WRITTEN PROBLEM:
Report each line of the material below that contains the word "should", copying every such line in full. Case counts, so include only lines where the word has that exact capitalization.

⟨

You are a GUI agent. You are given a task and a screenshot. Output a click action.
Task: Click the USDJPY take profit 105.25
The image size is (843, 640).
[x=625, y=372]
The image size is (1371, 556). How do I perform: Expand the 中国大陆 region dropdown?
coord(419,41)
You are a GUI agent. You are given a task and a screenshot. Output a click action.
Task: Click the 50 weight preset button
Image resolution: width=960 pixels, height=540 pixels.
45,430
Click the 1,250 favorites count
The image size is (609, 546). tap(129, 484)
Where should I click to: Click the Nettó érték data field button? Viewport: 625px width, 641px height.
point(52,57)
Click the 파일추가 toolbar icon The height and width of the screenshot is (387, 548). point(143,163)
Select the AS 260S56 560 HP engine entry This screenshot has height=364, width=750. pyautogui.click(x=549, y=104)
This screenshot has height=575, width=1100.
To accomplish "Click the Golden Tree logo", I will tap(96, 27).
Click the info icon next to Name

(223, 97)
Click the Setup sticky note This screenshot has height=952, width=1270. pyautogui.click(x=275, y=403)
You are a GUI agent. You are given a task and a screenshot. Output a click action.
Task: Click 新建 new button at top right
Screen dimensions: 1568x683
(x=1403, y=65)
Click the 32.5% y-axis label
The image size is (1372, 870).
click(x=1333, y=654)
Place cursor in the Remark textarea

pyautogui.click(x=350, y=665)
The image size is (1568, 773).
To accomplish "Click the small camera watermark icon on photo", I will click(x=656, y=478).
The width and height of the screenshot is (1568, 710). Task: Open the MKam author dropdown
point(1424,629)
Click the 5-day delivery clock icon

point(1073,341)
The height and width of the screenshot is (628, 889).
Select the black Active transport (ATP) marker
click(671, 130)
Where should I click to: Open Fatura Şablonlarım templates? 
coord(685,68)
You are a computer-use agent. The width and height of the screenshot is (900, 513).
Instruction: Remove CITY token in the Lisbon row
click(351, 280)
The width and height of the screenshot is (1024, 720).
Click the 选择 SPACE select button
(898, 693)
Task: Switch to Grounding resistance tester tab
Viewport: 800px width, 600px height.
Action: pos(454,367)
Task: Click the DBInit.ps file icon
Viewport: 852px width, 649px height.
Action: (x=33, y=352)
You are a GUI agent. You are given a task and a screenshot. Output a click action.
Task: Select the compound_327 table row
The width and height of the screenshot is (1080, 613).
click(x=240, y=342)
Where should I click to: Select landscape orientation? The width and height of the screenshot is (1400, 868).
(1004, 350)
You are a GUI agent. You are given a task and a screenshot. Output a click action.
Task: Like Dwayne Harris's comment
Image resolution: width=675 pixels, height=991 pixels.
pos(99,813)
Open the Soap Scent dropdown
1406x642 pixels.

⟩

RESULT OF THIS TASK:
Where should I click to: Click the Nettó érték data field button? Viewport: 625px width, 641px height.
Where should I click to: Open Fatura Şablonlarım templates? 
Where should I click to: Select landscape orientation? The width and height of the screenshot is (1400, 868).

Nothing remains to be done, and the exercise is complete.